[python爬虫之路day19:] scrapy框架初入门day1——爬取百思不得姐段子

最新推荐文章于 2024-01-21 22:33:19 发布

荏苒冬春去^

最新推荐文章于 2024-01-21 22:33:19 发布

阅读量167

点赞数

分类专栏：爬虫小白学习文章标签： python 大数据中间件

本文链接：https://blog.csdn.net/dinnersize/article/details/104941383

版权

爬虫小白学习专栏收录该内容

23 篇文章 2 订阅

订阅专栏

好久没学习爬虫了，今天再来记录一篇我的初入门scrapy。
首先scrapy是针对大型数据的爬取，简单便捷，但是需要操作多个文件以下介绍：
写一个爬虫，需要做很多的事情。比如：
发送网络请求，
数据解析，
数据存储，
反反爬虫机制（更换ip代理、设置请求头等）
异步请求等。
这些工作如果每次都要自己从零开始写的话，比较浪费时间。因此Scrapy把一些基础的东西封装好了，在他上面写爬虫可以变的更加的高效（爬取效率和开发效率）。因此真正在公司里，一些上了量的爬虫，都是使用Scrapy框架来解决。

框架图

Scrapy Engine（引擎）：Scrapy框架的核心部分。负责在Spider和ItemPipeline、Downloader、Scheduler中间通信、传递数据等。
Spider（爬虫）：发送需要爬取的链接给引擎，最后引擎把其他模块请求回来的数据再发送给爬虫，爬虫就去解析想要的数据。这个部分是我们开发者自己写的，因为要爬取哪些链接，页面中的哪些数据是我们需要的，都是由程序员自己决定。
Scheduler（调度器）：负责接收引擎发送过来的请求，并按照一定的方式进行排列和整理，负责调度请求的顺序等。
Downloader（下载器）：负责接收引擎传过来的下载请求，然后去网络上下载对应的数据再交还给引擎。
Item Pipeline（管道）：负责将Spider（爬虫）传递过来的数据进行保存。具体保存在哪里，应该看开发者自己的需求。
Downloader Middlewares（下载中间件）：可以扩展下载器和引擎之间通信功能的中间件。
Spider Middlewares（Spider中间件）：可以扩展引擎和爬虫之间通信功能的中间件。

一. 创建项目：

要使用Scrapy框架创建项目，需要通过命令来创建。首先进入到你想把这个项目存放的目录。

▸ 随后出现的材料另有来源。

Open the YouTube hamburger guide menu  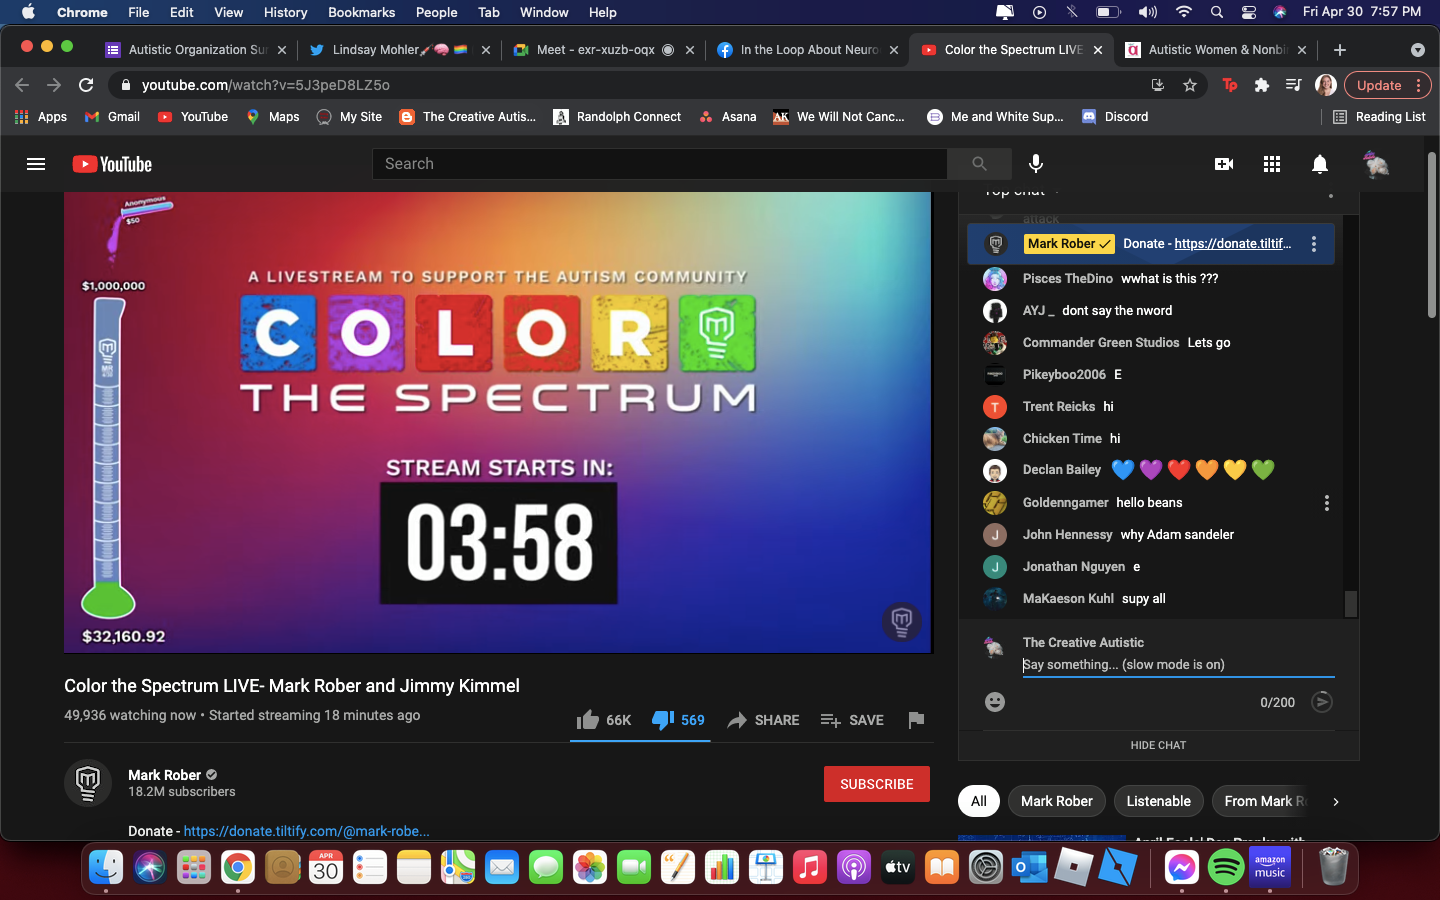36,164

然后使用以下命令创建：

scrapy startproject [项目名称]

下面进行目录介绍：
8. items.py：用来存放爬虫爬取下来数据的模型。
9. middlewares.py：用来存放各种中间件的文件。
10. pipelines.py：用来将items的模型存储到本地磁盘中。
11. settings.py：本爬虫的一些配置信息（比如请求头、多久发送一次请求、ip代理池等）。
12. scrapy.cfg：项目的配置文件。
13. spiders包：以后所有的爬虫，都是存放到这个里面。

下面来看具体操作：.
二.使用命令创建一个爬虫：
#注意此处是
cd qsbk
之后在命令行进行下面操作，不重名

scrapy gensipder qsbk_spider "budejie.com"

创建了一个名字叫做qsbk的爬虫，并且能爬取的网页只会限制在budejie.com这个域名下。
这是通过该命令产生的代码:
爬虫代码解析：

import scrapy

class QsbkSpider(scrapy.Spider):
    name = 'qsbk'
    allowed_domains = ['budejie.com']
    start_urls = ['http://budejie.com/']

    def parse(self, response):
        pass

其实这些代码我们完全可以自己手动去写，而不用命令。只不过是不用命令，自己写这些代码比较麻烦。
要创建一个Spider，那么必须自定义一个类，继承自scrapy.Spider，然后在这个类中定义三个属性和一个方法。

注意：

name：这个爬虫的名字，名字必须是唯一的。
allow_domains：允许的域名。爬虫只会爬取这个域名下的网页，其他不是这个域名下的网页会被自动忽略。
start_urls：爬虫从这个变量中的url开始。
parse：引擎会把下载器下载回来的数据扔给爬虫解析，爬虫再把数据传给这个parse方法。这个是个固定的写法。这个方法的作用有两个，第一个是提取想要的数据。第二个是生成下一个请求的url。
二.
#修改settings.py代码：

在做一个爬虫之前，一定要记得修改setttings.py中的设置。两个地方是强烈建议设置的。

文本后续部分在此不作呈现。